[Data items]
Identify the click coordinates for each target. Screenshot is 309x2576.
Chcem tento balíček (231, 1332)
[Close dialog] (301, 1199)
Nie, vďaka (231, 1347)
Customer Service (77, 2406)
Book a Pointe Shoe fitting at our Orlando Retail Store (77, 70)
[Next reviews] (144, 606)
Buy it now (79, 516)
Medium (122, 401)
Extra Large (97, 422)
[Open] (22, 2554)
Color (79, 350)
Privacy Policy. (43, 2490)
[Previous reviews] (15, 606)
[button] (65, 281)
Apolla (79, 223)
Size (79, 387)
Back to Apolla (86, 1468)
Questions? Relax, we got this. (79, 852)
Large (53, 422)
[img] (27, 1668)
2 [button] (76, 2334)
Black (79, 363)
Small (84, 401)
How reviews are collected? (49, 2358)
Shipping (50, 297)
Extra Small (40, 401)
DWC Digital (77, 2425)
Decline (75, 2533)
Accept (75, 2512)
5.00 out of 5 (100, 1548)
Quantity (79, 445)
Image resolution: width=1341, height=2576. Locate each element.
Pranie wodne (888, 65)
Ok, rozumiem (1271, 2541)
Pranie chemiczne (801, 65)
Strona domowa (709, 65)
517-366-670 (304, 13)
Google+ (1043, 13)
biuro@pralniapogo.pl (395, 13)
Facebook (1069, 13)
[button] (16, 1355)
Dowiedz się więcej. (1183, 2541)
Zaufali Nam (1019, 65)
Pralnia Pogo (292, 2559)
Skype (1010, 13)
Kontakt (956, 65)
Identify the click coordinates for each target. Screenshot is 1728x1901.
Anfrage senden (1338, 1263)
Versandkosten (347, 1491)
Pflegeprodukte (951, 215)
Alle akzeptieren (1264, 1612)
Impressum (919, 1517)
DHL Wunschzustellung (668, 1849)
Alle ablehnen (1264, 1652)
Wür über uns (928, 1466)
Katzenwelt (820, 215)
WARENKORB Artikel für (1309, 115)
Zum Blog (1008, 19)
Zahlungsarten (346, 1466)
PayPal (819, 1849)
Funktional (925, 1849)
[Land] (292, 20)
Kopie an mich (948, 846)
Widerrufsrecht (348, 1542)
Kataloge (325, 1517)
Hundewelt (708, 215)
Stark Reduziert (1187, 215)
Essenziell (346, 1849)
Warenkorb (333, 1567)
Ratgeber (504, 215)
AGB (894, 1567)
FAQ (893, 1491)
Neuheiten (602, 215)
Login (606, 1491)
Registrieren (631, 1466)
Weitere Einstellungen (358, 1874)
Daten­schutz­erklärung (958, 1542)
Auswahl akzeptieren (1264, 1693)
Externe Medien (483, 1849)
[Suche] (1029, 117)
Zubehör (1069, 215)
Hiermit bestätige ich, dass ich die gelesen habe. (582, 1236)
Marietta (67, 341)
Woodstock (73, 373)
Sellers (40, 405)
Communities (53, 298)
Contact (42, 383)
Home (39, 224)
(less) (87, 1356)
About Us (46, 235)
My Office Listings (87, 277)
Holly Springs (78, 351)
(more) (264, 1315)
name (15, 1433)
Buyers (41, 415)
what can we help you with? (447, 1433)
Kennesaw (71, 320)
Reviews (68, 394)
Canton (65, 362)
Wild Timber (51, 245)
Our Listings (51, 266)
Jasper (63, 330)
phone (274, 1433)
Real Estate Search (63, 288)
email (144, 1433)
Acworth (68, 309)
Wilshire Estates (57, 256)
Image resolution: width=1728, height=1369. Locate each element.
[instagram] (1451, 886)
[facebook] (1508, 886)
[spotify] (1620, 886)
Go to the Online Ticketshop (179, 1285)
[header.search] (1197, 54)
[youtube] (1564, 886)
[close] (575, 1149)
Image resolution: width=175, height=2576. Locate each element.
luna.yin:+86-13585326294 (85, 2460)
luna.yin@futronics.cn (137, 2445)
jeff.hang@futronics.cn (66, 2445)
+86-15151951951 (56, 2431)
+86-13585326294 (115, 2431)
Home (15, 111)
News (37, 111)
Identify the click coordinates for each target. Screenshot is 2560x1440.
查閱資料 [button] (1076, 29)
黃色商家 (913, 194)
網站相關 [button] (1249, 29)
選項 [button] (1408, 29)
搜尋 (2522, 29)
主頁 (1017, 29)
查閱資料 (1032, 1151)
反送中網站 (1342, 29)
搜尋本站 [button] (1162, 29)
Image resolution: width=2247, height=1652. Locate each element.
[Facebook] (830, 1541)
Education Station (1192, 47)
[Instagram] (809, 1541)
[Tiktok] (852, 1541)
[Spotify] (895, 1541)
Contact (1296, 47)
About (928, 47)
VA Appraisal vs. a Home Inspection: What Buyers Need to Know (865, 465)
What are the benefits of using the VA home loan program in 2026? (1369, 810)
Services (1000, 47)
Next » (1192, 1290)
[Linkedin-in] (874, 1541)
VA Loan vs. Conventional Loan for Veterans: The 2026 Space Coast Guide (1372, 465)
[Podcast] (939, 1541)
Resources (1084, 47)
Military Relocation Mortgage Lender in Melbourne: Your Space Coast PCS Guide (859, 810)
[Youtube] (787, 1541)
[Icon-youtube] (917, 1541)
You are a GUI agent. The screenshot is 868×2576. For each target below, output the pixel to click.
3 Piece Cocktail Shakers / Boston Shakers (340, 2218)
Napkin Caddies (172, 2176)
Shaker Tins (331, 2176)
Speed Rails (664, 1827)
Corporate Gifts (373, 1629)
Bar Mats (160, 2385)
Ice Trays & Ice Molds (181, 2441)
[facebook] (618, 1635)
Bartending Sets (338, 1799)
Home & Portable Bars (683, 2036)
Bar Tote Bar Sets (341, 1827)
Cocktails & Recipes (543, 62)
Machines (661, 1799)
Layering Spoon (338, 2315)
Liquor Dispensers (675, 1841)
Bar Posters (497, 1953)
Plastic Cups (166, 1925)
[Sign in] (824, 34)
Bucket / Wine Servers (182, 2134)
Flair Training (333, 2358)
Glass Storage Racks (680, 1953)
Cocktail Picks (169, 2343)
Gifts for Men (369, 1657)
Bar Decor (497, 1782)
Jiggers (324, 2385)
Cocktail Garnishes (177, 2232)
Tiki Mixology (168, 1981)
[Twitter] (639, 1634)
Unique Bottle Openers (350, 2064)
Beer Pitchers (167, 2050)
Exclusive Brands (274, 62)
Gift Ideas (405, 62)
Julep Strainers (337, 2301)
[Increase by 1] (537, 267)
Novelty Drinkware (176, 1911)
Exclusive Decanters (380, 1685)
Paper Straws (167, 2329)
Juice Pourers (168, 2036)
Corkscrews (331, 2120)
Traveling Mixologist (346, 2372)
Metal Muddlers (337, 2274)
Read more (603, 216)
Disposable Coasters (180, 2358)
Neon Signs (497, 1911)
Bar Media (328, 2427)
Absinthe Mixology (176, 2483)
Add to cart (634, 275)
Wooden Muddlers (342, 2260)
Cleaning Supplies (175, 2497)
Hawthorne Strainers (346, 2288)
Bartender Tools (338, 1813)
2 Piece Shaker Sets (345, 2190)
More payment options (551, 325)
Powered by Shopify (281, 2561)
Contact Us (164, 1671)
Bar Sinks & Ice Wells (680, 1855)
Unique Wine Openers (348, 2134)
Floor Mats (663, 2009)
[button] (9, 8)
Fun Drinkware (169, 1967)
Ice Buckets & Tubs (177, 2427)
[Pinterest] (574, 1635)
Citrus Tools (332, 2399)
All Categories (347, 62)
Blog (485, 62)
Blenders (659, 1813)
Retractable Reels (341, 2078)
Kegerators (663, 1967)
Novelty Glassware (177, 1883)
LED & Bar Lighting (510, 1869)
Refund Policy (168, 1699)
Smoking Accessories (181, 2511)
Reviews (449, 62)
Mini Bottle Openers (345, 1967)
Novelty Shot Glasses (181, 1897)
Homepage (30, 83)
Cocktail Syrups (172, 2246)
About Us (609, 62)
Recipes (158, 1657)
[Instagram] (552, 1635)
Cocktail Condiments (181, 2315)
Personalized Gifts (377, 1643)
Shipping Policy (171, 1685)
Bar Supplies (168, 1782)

• _Exercise_: Copy all lines from the data above that contain the word "Locate".

• _Task answer_:
Image resolution: width=1341, height=2576. Locate each element.
Image resolution: width=1728, height=1369. Locate each element.
Image resolution: width=175, height=2576. Locate each element.
Image resolution: width=2247, height=1652. Locate each element.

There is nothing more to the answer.